→ **Written problem a**
In the records, reproduce the stretch from the line containing "Task: Click the Dry Mix knob" through the end of the records word for word, leaving out the pictures.

→ **Page excerpt**
-- START --
Obviously we only need to care the situation that \(A_i' \ne A_i\). Considering the property of strategyproofness and let \(W'=f(A_i', \varvec{A_{-i}})\), we have

$$ \left\{ \begin{aligned} d(A_i,W) \le d(A_i, W')\\ d(A_i', W') \le d(A_i', W) \end{aligned} \right. $$

Draw the spheres (if m = 2 then circles and if \(m>3\) then m-spheres) \(O_1\) and \(O_2\) with \(A_i\) and \(A_i'\) as centers, \(d(A_i,W)\) and \(d(A_i',W)\) as radius, respectively. The first inequality implies that \(W'\) cannot be inside of \(O_1\) and the second implies that \(W'\) cannot be outside of \(O_2\). Therefore, \(W' = W\), which is the only common point between the two spheres (circles).    \(\square \)

In fact, this lemma holds when \(p>2\), but at this time, what we draw is not 2 spheres any more, but 2 inscribed similar Enclosed ellipsoid on which the distance between a point and center is a constant in \(L_p\) space.

Lemma 3

In any Euclidean space with 2 agents A and B, if the output of a deterministic unanimous translation-invariant strategyproof mechanism is on the line AB, then it can only locate at A or B.

Proof

Similar to the proof of Theorem 1, we set the output W and divide it into three cases.

If \(\exists k> 0\) that \(\overrightarrow{WA} = k\cdot \overrightarrow{AB}\), then according to Lemma 2, we move A and then B towards W with a tiny distance \(\epsilon \). In this period, the output is still W, which is contradict with translational-invariance.

If \(\exists k> 0\) that \(\overrightarrow{WB} = k\cdot \overrightarrow{BA}\), then according to Lemma 2, we move B and then A towards W with a tiny distance \(\epsilon \). In this period, the output is still W, which is contradict with translational-invariance.
-- END --
→ **Data for processing**
-- START --
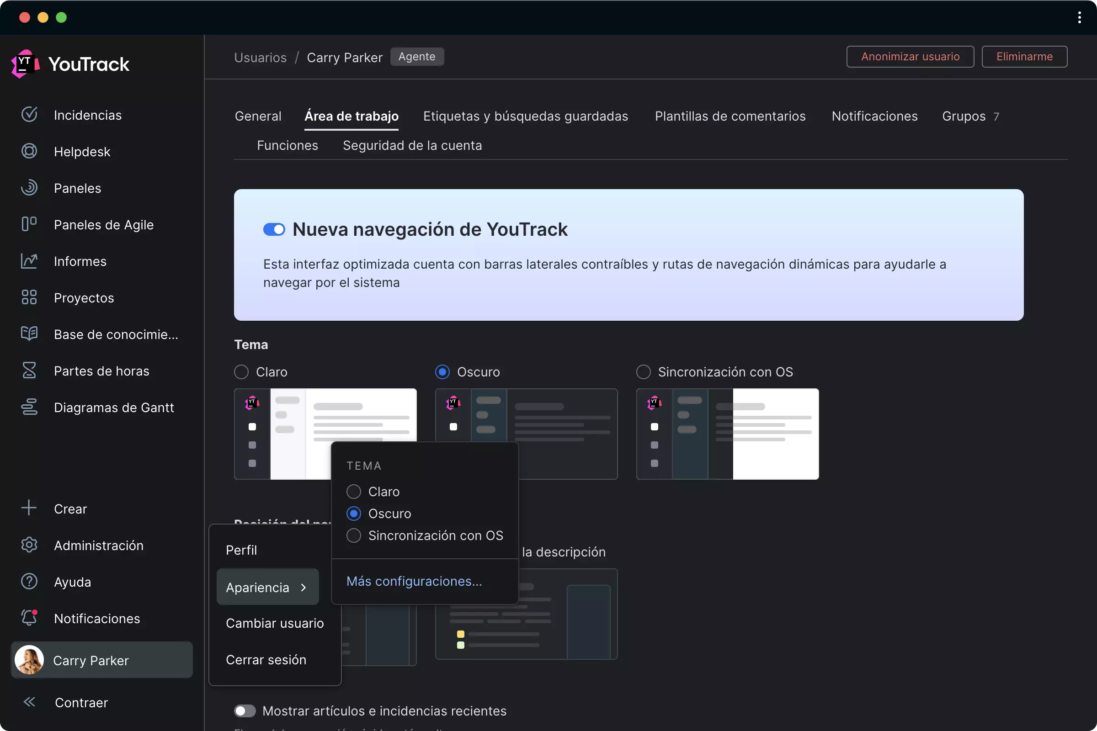Screen dimensions: 1097x731
Task: Select the Claro theme radio button
Action: (x=241, y=372)
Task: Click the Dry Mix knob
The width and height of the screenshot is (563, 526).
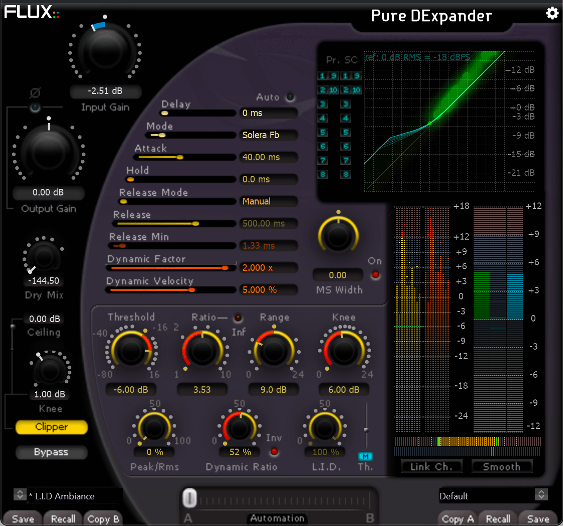Action: (x=44, y=257)
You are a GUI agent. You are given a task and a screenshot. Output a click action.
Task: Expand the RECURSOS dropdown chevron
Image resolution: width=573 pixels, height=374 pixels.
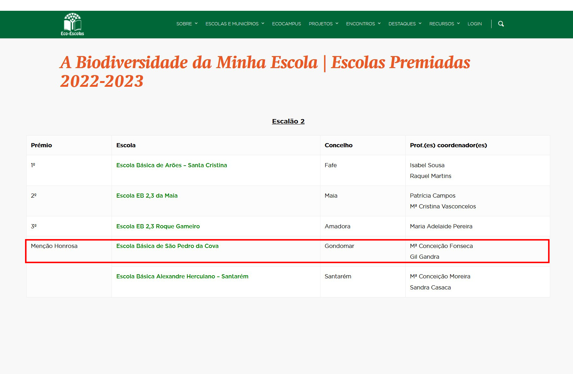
-- END --
→ **Written problem b**
Using the proof excerpt above, condense the paragraph beginning "Draw the spheres" into a short bulleted list that keeps its main facts.

→ **Exercise solution a**
Task: Click the Dry Mix knob
The width and height of the screenshot is (563, 526).
Action: (x=44, y=257)
You are a GUI agent. You are given a task and a screenshot. Output a click action.
Task: Expand the RECURSOS dropdown chevron
Image resolution: width=573 pixels, height=374 pixels.

→ **Exercise solution b**
- Draw spheres O₁ and O₂ (circles when m = 2), centered at Aᵢ and Aᵢ′, with radii d(Aᵢ, W) and d(Aᵢ′, W), respectively.
- By the first inequality, W′ cannot lie inside O₁.
- By the second inequality, W′ cannot lie outside O₂.
- Therefore W′ = W, the only common point of the two spheres.